• PROBLEM TO WORK ON:
Exact reproduction required: the lines below from the line with "[Show search form] (222, 25)" to the line with "quem somos (780, 155)", both ends included, and no others.

• EXERCISE DATA:
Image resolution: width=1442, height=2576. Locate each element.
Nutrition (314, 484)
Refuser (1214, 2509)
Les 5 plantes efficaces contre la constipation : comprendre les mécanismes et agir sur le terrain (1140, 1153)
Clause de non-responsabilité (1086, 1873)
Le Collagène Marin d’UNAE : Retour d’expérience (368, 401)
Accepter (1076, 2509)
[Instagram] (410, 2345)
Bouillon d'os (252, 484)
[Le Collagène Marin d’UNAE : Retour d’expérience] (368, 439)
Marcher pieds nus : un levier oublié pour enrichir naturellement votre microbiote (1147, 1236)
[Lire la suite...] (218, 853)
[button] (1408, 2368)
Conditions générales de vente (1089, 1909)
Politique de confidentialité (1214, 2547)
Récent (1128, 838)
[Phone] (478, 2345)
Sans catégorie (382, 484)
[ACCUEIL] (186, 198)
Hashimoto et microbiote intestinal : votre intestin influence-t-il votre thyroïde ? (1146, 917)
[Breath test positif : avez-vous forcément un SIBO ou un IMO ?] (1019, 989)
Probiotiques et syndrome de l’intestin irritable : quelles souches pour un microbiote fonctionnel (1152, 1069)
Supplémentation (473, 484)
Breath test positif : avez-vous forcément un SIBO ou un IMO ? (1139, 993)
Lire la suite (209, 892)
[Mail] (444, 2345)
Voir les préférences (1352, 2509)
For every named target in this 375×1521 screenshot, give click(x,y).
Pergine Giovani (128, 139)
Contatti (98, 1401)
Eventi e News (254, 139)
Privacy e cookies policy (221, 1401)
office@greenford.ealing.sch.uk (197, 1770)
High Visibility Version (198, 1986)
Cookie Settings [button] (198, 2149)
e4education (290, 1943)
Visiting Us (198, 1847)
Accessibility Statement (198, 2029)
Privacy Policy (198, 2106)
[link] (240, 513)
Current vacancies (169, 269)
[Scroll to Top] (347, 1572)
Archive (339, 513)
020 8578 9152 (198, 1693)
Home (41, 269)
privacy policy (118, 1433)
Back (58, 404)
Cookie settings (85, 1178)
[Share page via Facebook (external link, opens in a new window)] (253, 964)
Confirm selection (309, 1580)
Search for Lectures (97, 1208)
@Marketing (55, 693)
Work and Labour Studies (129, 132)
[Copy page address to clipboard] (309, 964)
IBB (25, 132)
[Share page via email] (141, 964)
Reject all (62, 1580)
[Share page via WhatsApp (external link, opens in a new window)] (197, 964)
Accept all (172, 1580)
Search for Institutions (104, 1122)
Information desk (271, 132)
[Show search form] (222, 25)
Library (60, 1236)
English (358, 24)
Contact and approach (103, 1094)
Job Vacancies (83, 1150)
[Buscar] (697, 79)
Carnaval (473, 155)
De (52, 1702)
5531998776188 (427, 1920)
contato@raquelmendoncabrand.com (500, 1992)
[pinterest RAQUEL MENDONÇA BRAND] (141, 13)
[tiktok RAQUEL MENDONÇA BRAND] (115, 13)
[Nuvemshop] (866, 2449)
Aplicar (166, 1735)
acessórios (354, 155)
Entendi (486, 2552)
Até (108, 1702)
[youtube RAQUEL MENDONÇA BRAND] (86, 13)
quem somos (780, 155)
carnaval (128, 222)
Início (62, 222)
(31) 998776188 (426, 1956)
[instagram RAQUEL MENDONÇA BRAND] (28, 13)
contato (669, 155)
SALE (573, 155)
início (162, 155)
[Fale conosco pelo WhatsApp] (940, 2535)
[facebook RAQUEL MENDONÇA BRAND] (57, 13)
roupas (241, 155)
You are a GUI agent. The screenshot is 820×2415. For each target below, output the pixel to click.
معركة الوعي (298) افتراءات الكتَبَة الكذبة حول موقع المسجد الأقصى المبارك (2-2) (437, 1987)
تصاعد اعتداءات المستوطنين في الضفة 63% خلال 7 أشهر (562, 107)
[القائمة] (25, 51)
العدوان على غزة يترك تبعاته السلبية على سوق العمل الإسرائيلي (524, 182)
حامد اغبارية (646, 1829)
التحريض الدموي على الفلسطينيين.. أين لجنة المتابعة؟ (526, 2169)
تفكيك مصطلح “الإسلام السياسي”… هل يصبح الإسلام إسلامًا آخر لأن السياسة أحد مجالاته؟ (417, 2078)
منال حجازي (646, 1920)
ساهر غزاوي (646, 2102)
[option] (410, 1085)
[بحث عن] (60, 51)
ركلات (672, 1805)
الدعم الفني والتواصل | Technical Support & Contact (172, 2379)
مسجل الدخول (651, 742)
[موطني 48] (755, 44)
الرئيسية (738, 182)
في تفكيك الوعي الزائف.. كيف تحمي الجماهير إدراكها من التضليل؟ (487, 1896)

• ANSWER SPACE:
[Show search form] (222, 25)
Library (60, 1236)
English (358, 24)
Contact and approach (103, 1094)
Job Vacancies (83, 1150)
[Buscar] (697, 79)
Carnaval (473, 155)
De (52, 1702)
5531998776188 (427, 1920)
contato@raquelmendoncabrand.com (500, 1992)
[pinterest RAQUEL MENDONÇA BRAND] (141, 13)
[tiktok RAQUEL MENDONÇA BRAND] (115, 13)
[Nuvemshop] (866, 2449)
Aplicar (166, 1735)
acessórios (354, 155)
Entendi (486, 2552)
Até (108, 1702)
[youtube RAQUEL MENDONÇA BRAND] (86, 13)
quem somos (780, 155)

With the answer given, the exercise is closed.